(Instructions to follow): Write out every line of the listing below as a JSON list of strings, with one string for each line and no entries for blank lines.

◇ ◇ ◇ ◇ ◇ ◇ ◇

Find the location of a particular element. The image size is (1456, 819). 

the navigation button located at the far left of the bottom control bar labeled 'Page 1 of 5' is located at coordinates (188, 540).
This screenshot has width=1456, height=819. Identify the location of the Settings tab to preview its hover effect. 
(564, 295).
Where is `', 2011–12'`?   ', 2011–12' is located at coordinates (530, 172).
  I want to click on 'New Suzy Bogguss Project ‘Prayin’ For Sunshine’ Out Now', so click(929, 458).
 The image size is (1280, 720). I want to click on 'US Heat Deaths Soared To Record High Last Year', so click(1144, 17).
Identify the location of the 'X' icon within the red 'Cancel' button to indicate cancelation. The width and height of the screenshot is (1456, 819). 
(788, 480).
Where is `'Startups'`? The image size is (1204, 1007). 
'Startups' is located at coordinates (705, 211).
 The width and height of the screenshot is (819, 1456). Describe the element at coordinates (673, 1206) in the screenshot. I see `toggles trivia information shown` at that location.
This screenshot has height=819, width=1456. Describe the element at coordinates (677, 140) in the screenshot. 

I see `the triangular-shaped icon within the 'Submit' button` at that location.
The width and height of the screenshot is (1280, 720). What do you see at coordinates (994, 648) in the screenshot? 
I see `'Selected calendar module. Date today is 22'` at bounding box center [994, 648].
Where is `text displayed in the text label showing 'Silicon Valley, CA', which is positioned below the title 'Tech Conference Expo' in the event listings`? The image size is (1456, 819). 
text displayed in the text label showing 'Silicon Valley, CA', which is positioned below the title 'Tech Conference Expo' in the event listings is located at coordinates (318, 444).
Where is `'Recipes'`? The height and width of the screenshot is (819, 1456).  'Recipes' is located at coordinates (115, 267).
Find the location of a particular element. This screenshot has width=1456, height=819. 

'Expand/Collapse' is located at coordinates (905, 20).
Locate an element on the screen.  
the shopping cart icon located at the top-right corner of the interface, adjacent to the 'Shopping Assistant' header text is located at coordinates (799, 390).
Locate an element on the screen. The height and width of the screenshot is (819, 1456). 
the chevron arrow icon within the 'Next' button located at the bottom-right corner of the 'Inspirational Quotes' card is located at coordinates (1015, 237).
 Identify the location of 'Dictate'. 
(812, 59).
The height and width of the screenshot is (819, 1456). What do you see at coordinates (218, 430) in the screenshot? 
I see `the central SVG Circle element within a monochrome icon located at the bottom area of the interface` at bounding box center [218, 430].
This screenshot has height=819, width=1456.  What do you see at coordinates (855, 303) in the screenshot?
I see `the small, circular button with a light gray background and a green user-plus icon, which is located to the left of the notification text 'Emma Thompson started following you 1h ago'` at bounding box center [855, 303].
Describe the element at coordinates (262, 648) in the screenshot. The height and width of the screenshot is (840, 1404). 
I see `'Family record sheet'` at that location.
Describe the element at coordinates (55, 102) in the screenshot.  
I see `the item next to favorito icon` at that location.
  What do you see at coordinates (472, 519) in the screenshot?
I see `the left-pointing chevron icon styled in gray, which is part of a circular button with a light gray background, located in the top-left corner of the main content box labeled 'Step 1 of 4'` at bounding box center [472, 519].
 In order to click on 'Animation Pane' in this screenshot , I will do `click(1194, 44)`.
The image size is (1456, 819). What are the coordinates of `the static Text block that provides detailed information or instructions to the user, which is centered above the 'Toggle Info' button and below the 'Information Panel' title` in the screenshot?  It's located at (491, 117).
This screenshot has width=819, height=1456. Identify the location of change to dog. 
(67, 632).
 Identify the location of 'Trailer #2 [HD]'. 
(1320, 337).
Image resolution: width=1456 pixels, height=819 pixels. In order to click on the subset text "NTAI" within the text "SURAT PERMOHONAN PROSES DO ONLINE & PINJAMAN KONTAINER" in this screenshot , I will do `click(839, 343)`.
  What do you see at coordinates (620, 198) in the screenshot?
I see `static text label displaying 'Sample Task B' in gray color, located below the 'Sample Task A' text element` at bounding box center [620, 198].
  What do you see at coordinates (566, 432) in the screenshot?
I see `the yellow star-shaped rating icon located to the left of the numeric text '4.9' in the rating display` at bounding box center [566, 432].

◇ ◇ ◇ ◇ ◇ ◇ ◇

(Task answer):
[
  "Find the location of a particular element. The image size is (1456, 819). ",
  "the navigation button located at the far left of the bottom control bar labeled 'Page 1 of 5' is located at coordinates (188, 540).",
  "This screenshot has width=1456, height=819. Identify the location of the Settings tab to preview its hover effect. ",
  "(564, 295).",
  "Where is `', 2011–12'`?   ', 2011–12' is located at coordinates (530, 172).",
  "  I want to click on 'New Suzy Bogguss Project ‘Prayin’ For Sunshine’ Out Now', so click(929, 458).",
  " The image size is (1280, 720). I want to click on 'US Heat Deaths Soared To Record High Last Year', so click(1144, 17).",
  "Identify the location of the 'X' icon within the red 'Cancel' button to indicate cancelation. The width and height of the screenshot is (1456, 819). ",
  "(788, 480).",
  "Where is `'Startups'`? The image size is (1204, 1007). ",
  "'Startups' is located at coordinates (705, 211).",
  " The width and height of the screenshot is (819, 1456). Describe the element at coordinates (673, 1206) in the screenshot. I see `toggles trivia information shown` at that location.",
  "This screenshot has height=819, width=1456. Describe the element at coordinates (677, 140) in the screenshot. ",
  "I see `the triangular-shaped icon within the 'Submit' button` at that location.",
  "The width and height of the screenshot is (1280, 720). What do you see at coordinates (994, 648) in the screenshot? ",
  "I see `'Selected calendar module. Date today is 22'` at bounding box center [994, 648].",
  "Where is `text displayed in the text label showing 'Silicon Valley, CA', which is positioned below the title 'Tech Conference Expo' in the event listings`? The image size is (1456, 819). ",
  "text displayed in the text label showing 'Silicon Valley, CA', which is positioned below the title 'Tech Conference Expo' in the event listings is located at coordinates (318, 444).",
  "Where is `'Recipes'`? The height and width of the screenshot is (819, 1456).  'Recipes' is located at coordinates (115, 267).",
  "Find the location of a particular element. This screenshot has width=1456, height=819. ",
  "'Expand/Collapse' is located at coordinates (905, 20).",
  "Locate an element on the screen.  ",
  "the shopping cart icon located at the top-right corner of the interface, adjacent to the 'Shopping Assistant' header text is located at coordinates (799, 390).",
  "Locate an element on the screen. The height and width of the screenshot is (819, 1456). ",
  "the chevron arrow icon within the 'Next' button located at the bottom-right corner of the 'Inspirational Quotes' card is located at coordinates (1015, 237).",
  " Identify the location of 'Dictate'. ",
  "(812, 59).",
  "The height and width of the screenshot is (819, 1456). What do you see at coordinates (218, 430) in the screenshot? ",
  "I see `the central SVG Circle element within a monochrome icon located at the bottom area of the interface` at bounding box center [218, 430].",
  "This screenshot has height=819, width=1456.  What do you see at coordinates (855, 303) in the screenshot?",
  "I see `the small, circular button with a light gray background and a green user-plus icon, which is located to the left of the notification text 'Emma Thompson started following you 1h ago'` at bounding box center [855, 303].",
  "Describe the element at coordinates (262, 648) in the screenshot. The height and width of the screenshot is (840, 1404). ",
  "I see `'Family record sheet'` at that location.",
  "Describe the element at coordinates (55, 102) in the screenshot.  ",
  "I see `the item next to favorito icon` at that location.",
  "  What do you see at coordinates (472, 519) in the screenshot?",
  "I see `the left-pointing chevron icon styled in gray, which is part of a circular button with a light gray background, located in the top-left corner of the main content box labeled 'Step 1 of 4'` at bounding box center [472, 519].",
  " In order to click on 'Animation Pane' in this screenshot , I will do `click(1194, 44)`.",
  "The image size is (1456, 819). What are the coordinates of `the static Text block that provides detailed information or instructions to the user, which is centered above the 'Toggle Info' button and below the 'Information Panel' title` in the screenshot?  It's located at (491, 117).",
  "This screenshot has width=819, height=1456. Identify the location of change to dog. ",
  "(67, 632).",
  " Identify the location of 'Trailer #2 [HD]'. ",
  "(1320, 337).",
  "Image resolution: width=1456 pixels, height=819 pixels. In order to click on the subset text \"NTAI\" within the text \"SURAT PERMOHONAN PROSES DO ONLINE & PINJAMAN KONTAINER\" in this screenshot , I will do `click(839, 343)`.",
  "  What do you see at coordinates (620, 198) in the screenshot?",
  "I see `static text label displaying 'Sample Task B' in gray color, located below the 'Sample Task A' text element` at bounding box center [620, 198].",
  "  What do you see at coordinates (566, 432) in the screenshot?",
  "I see `the yellow star-shaped rating icon located to the left of the numeric text '4.9' in the rating display` at bounding box center [566, 432]."
]